Банку со шпротами я поставил на журнальный столик. Последний аккорд – горсть пластиковых вилок. В хаотическом порядке. По подносу. Натюрморт.

– Пивка для рывка, – сказал я.

У Питера отвисла челюсть, и я смог убедиться, что хваленая американская стоматология торжествует не только снаружи, но и внутри. А так тебе! Вот она – наша Раша, все вот так, по-серьезному.

– Куропяткин, хватит выделываться, а?! – попросила Тоска и поставила бутылку на подоконник.

– Ты что, против дружбы народов? – осведомился я.

– А как открывать? – Питер с недоумением вертел бутылку.

– Зубами, – мрачно ответил я. – Или глазом. Я глазом предпочитаю.

Я приложил бутылку к глазу и принялся делать вид, что ее открываю.

– Может, не надо? – осторожно спросил Питер.

– На самом деле, не надо, Феликс, – примиряюще сказала Тоска. – У нас важное к тебе дело, зачем так...
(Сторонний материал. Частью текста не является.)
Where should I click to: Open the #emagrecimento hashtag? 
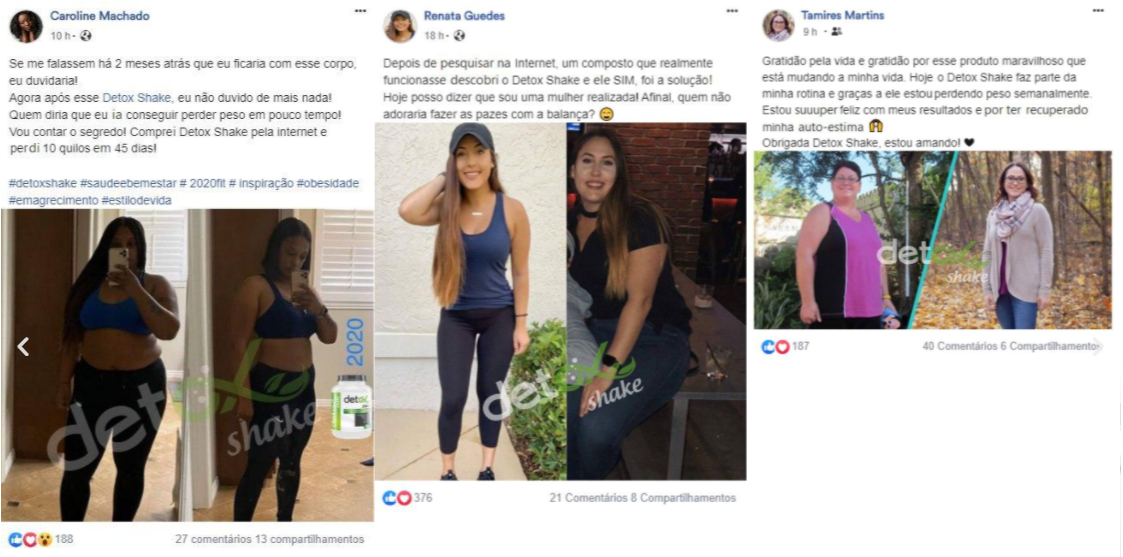(x=54, y=200)
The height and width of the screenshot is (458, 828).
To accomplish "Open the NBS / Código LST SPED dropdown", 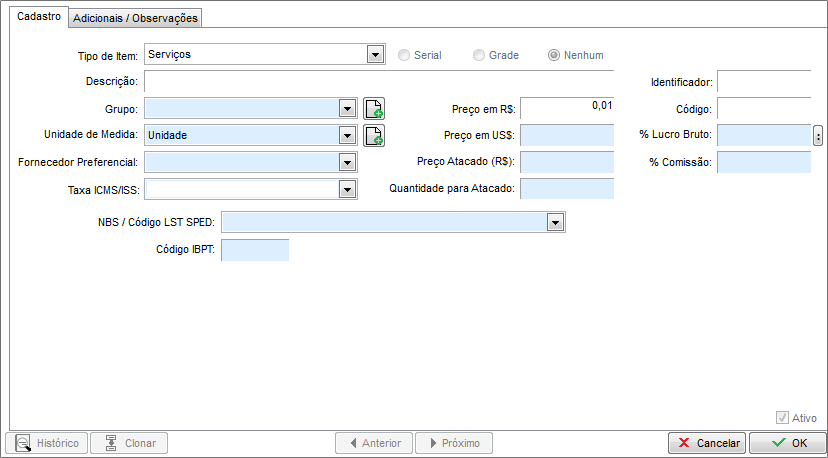I will pyautogui.click(x=557, y=222).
Я и сам уже начал понимать, что зашел слишком далеко. С этим дурацким пивом. Ситуация была сложная, надо было выворачиваться из нее без потери лица, и Тоска пришла на помощь.

– Ты забыл? – с прищуром спросила она. – Ты забыл, что дал зарок?

Я отнял бутылку от глаза.

Вообще, я не пью. Ни пива, ни еще чего. И желания не ощущаю. Мне и без этого хорошо. Но вот решил перед этим Питером рисануться. Глупо, конечно...

– Точно, – сокрушенно сказал я, – у меня же зарок. Ни капли спиртного, пока... Ну, это, короче, тайна.

– И мы не будем, – Тоска мягко отобрала пиво у Питера. – Правда?

– Правда... – растерянно сказал князь. – Не будем...

Какое, однако, взаимопонимание.

– У нас к тебе серьезное дело, – Тоска поглядела на Питера.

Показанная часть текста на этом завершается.